Er erwähnte dabei nicht, dass im soziokulturell am ehesten mit SWE vergleichbaren Norwegen
▫️zweieinhalb Mal weniger Menschen an COVID-19 gestorben sind, wobei in SWE v.a. in der Anfangszeit in Pflegeheimen auf Tests verzichtet wurde.
Und erwähnt nicht ein immerhin im Nature-Verlag erschienenes Paper von 2022, in dem schwedische Wissenschaftler:innen den "schwedischen Weg" analysieren.
Sie beschreiben u.a., wie
▫️wissenschaftliche Erkenntnisse ignoriert wurden
▫️der Bevölkerung absichtlich über asymptomatische Übertragung, Aerosole und Masken im Unklaren gelassen wurden
▫️Bewohner von Pensionisten- und Pflegeheimen Opiate für ein leichteres Sterben statt Sauerstofftherapie erhielten
▫️Dokumente nachträglich geändert oder gelöscht wurden, um das eigene Handeln in einem besseren Licht erscheinen zu lassen.

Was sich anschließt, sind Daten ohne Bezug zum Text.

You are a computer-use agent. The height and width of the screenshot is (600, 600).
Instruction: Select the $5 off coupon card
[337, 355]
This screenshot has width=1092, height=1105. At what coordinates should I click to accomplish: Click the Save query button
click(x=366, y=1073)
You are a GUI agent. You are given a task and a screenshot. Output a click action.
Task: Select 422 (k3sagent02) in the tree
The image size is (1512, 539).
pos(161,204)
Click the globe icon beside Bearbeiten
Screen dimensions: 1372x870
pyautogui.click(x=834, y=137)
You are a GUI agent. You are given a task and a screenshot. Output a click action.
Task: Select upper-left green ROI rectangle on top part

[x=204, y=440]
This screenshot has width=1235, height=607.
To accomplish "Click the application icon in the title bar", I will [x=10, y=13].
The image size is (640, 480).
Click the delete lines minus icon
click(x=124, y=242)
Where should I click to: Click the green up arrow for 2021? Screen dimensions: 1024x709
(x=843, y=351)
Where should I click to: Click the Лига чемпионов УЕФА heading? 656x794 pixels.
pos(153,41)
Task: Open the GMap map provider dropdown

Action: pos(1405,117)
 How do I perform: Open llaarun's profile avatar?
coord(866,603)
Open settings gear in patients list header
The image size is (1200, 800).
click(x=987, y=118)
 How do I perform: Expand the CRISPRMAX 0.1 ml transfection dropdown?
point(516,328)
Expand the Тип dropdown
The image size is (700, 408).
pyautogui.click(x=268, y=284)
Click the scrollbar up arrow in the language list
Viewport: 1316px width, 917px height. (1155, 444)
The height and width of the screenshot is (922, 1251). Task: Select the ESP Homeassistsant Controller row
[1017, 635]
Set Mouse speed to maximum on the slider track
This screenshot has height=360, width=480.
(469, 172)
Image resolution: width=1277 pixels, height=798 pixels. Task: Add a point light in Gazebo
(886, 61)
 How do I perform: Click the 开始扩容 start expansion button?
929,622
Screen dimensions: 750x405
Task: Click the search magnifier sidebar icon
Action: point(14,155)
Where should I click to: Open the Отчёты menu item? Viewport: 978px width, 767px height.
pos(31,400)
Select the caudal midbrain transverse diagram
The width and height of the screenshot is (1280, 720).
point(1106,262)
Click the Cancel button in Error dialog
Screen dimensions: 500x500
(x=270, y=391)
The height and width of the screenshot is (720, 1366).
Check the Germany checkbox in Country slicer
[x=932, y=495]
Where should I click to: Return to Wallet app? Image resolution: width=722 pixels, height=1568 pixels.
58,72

Das sind Aspekte des schwedischen Wegs, die Langbein nie erwähnt.
Evaluation of science advice during the COVID-19 pandemic in Sweden - Humanities and Social Sciences Communications
Sweden was well equipped to prevent the pandemic of COVID-19 from becoming serious. Over 280 years of collaboration between political bodies, authorities, and the scientific community had yielded many successes in preventive medicine. Sweden’s population is literate and has a high level of trust in authorities and those in power. During 2020, however, Sweden had ten times higher COVID-19 death rates compared with neighbouring Norway. In this report, we try to understand why, using a narrative approach to evaluate the Swedish COVID-19 policy and the role of scientific evidence and integrity. We argue that that scientific methodology was not followed by the major figures in the acting authorities—or the responsible politicians—with alternative narratives being considered as valid, resulting in arbitrary policy decisions. In 2014, the Public Health Agency, after 5 years of rearrangement, merged with the Institute for Infectious Disease Control, with six professors leaving between 2010 and 2012 going to the Karolinska Institute. With this setup, the authority lost scientific expertise. The Swedish pandemic strategy seemed targeted towards “natural” herd-immunity and avoiding a societal shutdown. The Public Health Agency labelled advice from national scientists and international authorities as extreme positions, resulting in media and political bodies to accept their own policy instead. The Swedish people were kept in ignorance of basic facts such as the airborne SARS-CoV-2 transmission, that asymptomatic individuals can be contagious and that face masks protect both the carrier and others. Mandatory legislation was seldom used; recommendations relying upon personal responsibility and without any sanctions were the norm. Many elderly people were administered morphine instead of oxygen despite available supplies, effectively ending their lives. If Sweden wants to do better in future pandemics, the scientific method must be re-established, not least within the Public Health Agency. It would likely make a large difference if a separate, independent Institute for Infectious Disease Control is recreated. We recommend Sweden begins a self-critical process about its political culture and the lack of accountability of decision-makers to avoid future failures, as occurred with the COVID-19 pandemic.